Ta'as, an abbreviation of the Hebrew for "Military Industry" (Hebrew: Ta'asiya Tzvait), was the clandestine arms industry of the Jewish settlement in Mandatory Palestine. In the 1930s, it was headed by Yisrael Amir. Ta'as was based on a number of small workshops and factories, the first one being hidden in a tannery ("The Aleph Institute") on the north beach of Tel Aviv. "Aleph" had a professional staff of lathe operators, metalworkers, plane operators, milling machine operators and others.

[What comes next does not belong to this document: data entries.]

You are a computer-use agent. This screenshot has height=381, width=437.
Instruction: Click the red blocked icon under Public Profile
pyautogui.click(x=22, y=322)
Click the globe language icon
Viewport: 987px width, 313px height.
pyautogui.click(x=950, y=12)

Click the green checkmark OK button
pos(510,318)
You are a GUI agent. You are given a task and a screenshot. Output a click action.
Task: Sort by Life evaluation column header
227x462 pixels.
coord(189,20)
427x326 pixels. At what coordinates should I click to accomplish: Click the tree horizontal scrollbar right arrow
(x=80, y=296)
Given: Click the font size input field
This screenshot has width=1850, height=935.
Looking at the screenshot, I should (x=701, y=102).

Eliahu Sacharov, one of the heads of the organisation, was responsible for testing the first weapons produced by Ta'as at the Solel Boneh quarry at Migdal Tzedek.

Haim Slavin, an engineer from Russia who worked with Pinhas Rutenberg on building a power station at Naharayim, was the general manager from 1937 to 1952. Under Slavin's leadership Ta'as was reorganised and thereafter reached new heights of production such that it became the primary supplier of weapons to the Haganah. Slavin also developed new plants for Ta'as.

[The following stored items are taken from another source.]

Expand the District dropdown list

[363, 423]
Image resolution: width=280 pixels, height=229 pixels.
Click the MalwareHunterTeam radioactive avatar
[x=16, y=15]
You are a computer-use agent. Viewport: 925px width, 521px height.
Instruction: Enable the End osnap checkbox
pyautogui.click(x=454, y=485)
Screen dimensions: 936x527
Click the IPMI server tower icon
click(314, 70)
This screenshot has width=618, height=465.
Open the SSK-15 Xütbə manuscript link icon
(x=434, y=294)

During the 1936–39 Arab revolt in Palestine, Ta'as developed an 81-mm mortar, the Haganah's heaviest weapon at that time, and manufactured mines and grenades, 17,500 of the latter being produced for use during the revolt.

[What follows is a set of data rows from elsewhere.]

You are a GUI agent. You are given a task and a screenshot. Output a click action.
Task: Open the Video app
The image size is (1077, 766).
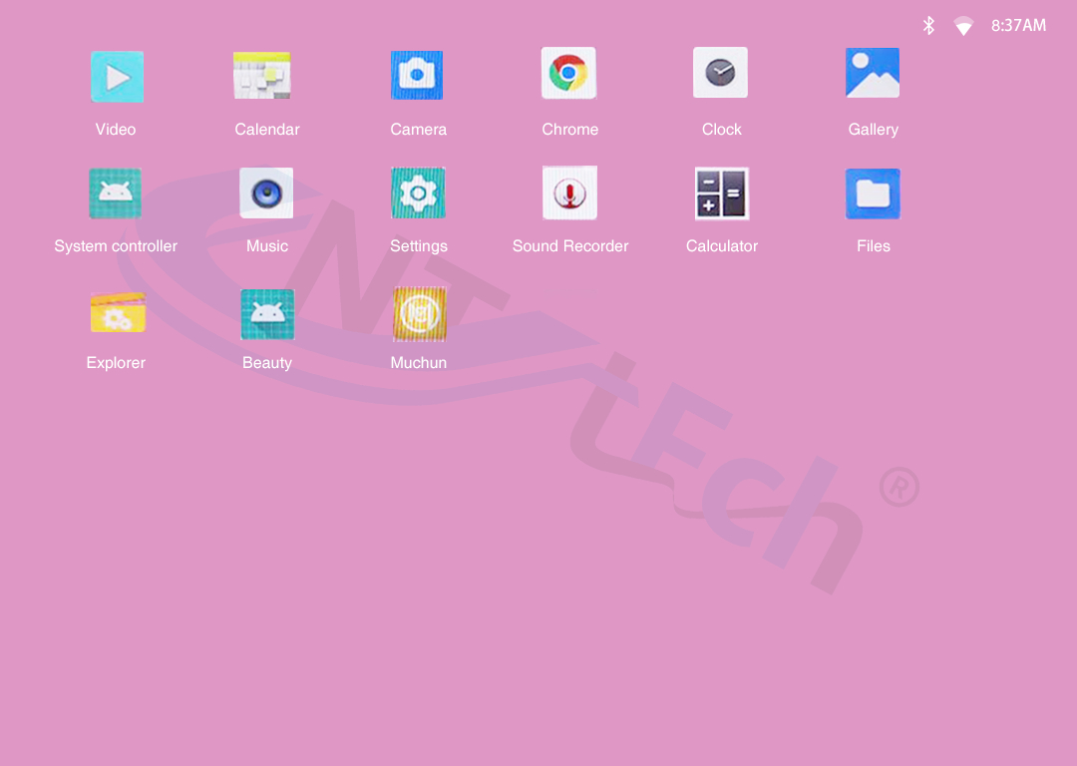coord(117,77)
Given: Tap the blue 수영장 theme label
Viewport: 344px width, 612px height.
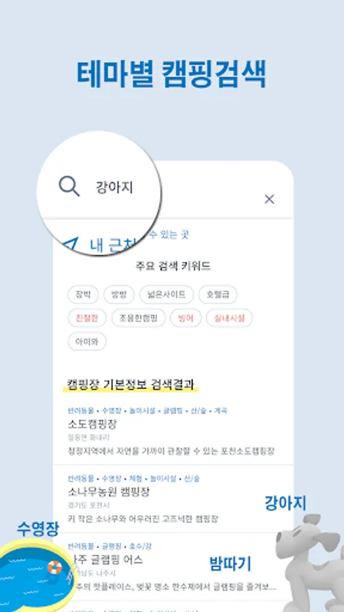Looking at the screenshot, I should pyautogui.click(x=38, y=529).
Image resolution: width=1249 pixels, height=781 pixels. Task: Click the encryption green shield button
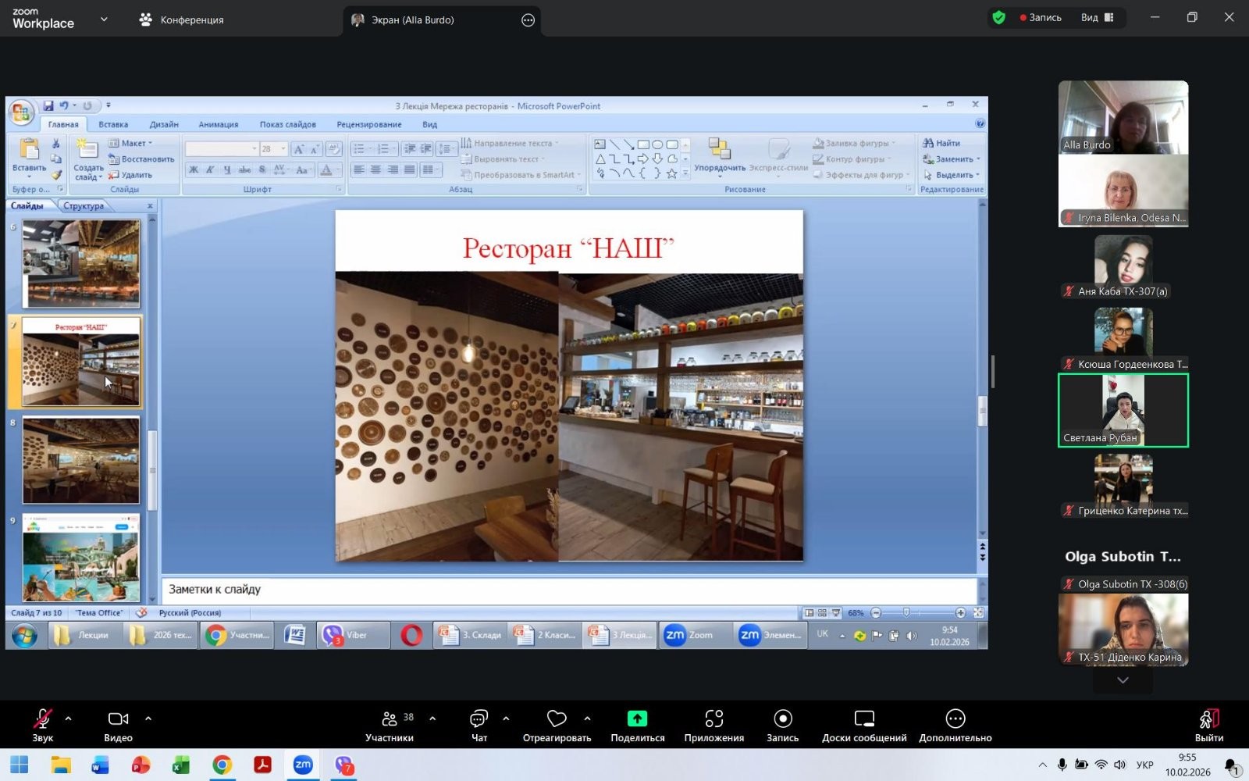[998, 17]
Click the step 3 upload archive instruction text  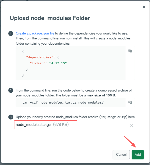(x=75, y=117)
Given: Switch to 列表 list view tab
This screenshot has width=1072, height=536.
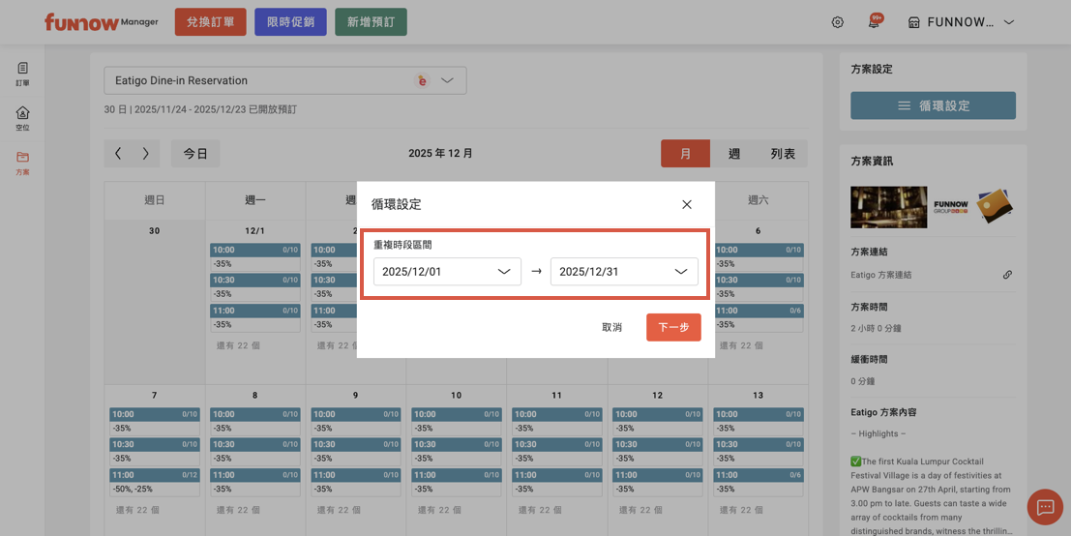Looking at the screenshot, I should (783, 154).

The Haganah decided to develop mortars locally in 1934, beginning with a copy of the British 2-inch mortar. This task was given to David Leibowitz, one of the founders of Ta'as, who was later to win fame as the developer of the Davidka mortar that was used extensively in the 1948 Arab-Israeli War. Leibowitz was assisted by Yisrael Yoshpe, who became Ta'as's expert in metal casting.